Summer really is finally here.
Cucumbers are finally coming in strong and that calls for a lot more recipes.
Cucumbers have always been a classic snack item in my family. Growing up, we could head straight out into the field, do a quick visual inspection on the crops and then dive into a cucumbers. Out in the field, the only thing you can really it on its own is a cucumbers. You could add a little salt or peppers, but that is not necessary.

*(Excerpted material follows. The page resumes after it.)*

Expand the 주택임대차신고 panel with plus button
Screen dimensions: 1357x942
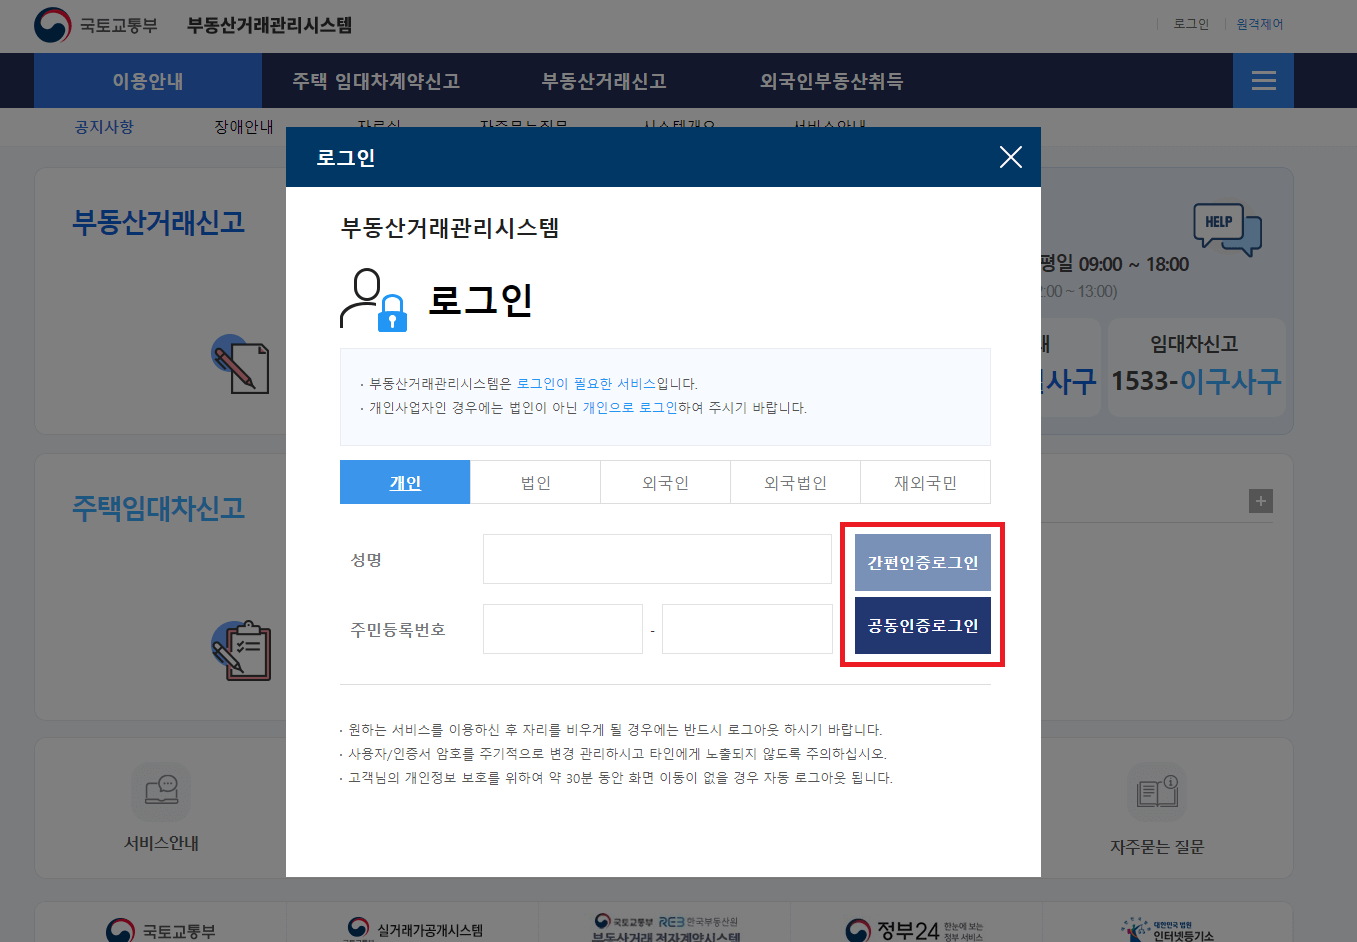1261,500
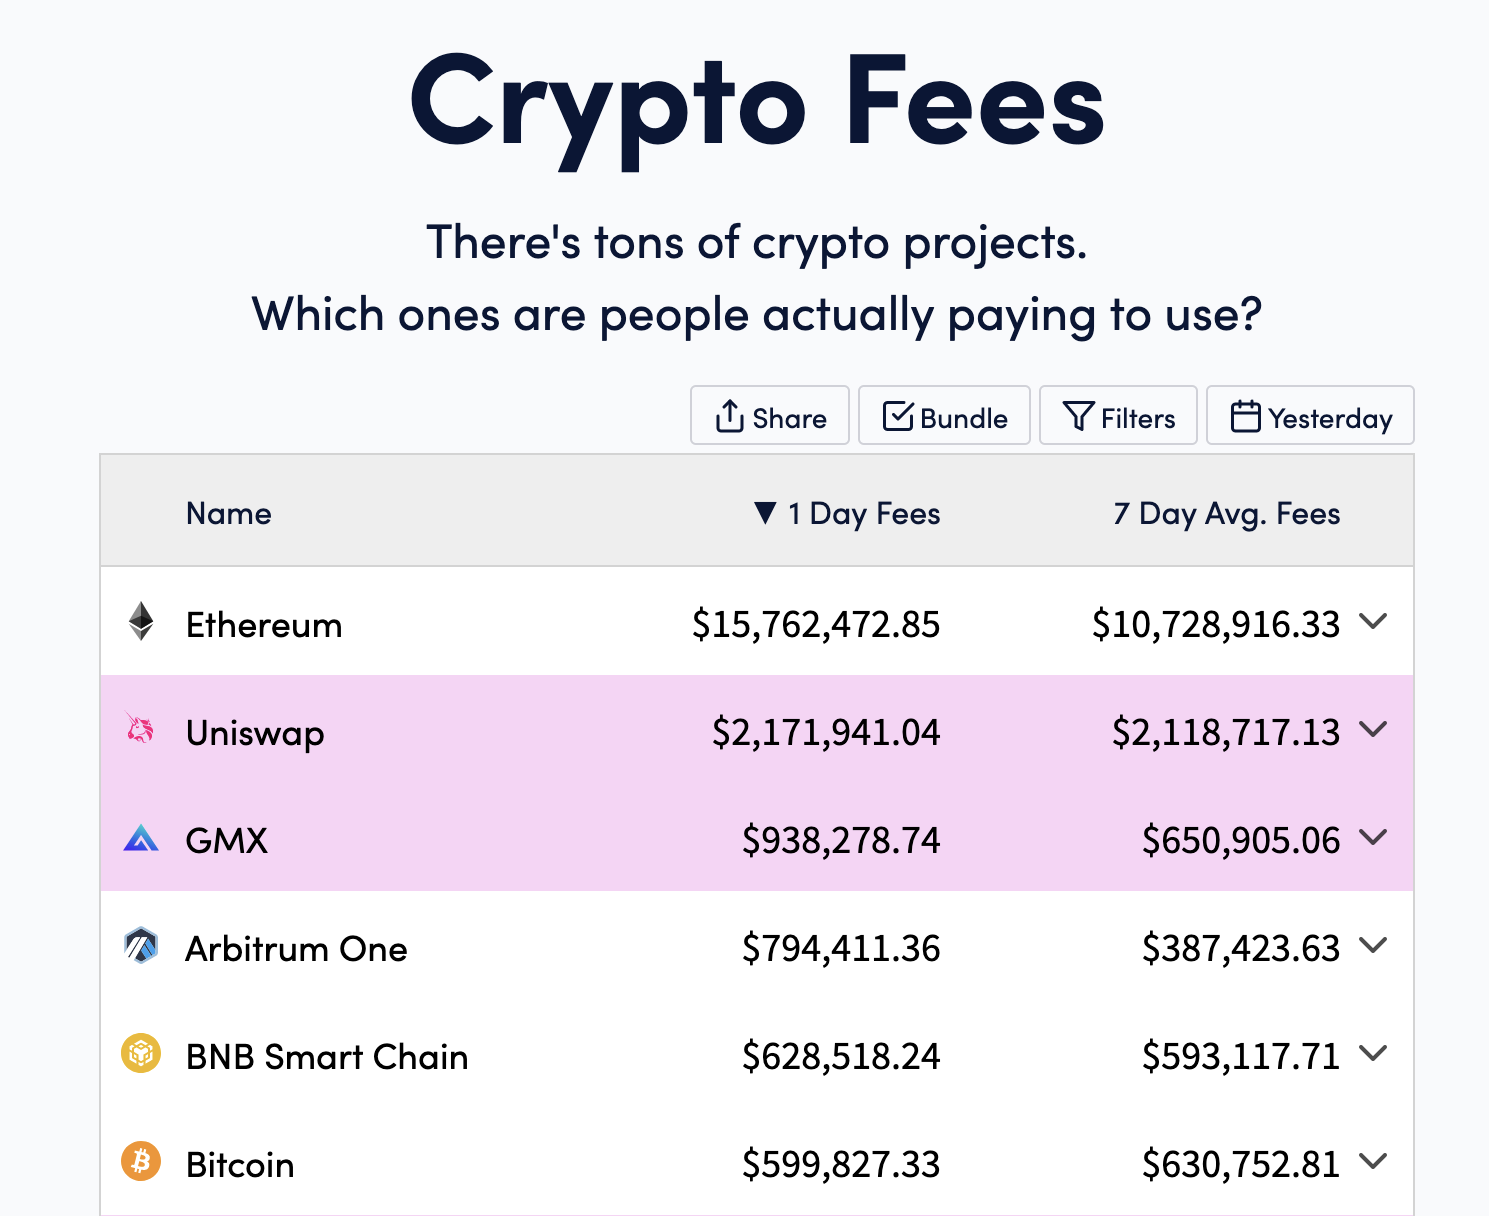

While cucumbers make a great snack, they also can get a little sickening. This recipe is very similar to one I used to eat growing up. It captures the freshness and energizing flavor of the cucumber while adding a nice sweet zingy dressing and fresh vidalia onions.
Southern Creamy Cucumbers
2-3 medium cucumbers, thinly sliced
1 medium sweet onion, cut in half and thinly sliced
1 cup reduced fat sour cream or Greek yogurt
3-4 tablespoons apple cider vinegar
2 tablespoons SPLENDA® No Calorie Sweetener Granulated
1/2 teaspoon salt
1/4 teaspoon black pepper
1/4 teaspoon celery seed
2 tablespoons chopped fresh dill
Place cucumbers and sweet onion in a medium bowl.
In a small bowl, stir together sour cream, apple cider vinegar, SPLENDA® No Calorie Sweetener, Granulated, salt, pepper, and celery seed.
Pour over cucumbers and toss to coat.
Sprinkle dill on top. Serve immediately or chill for 30-60 minutes.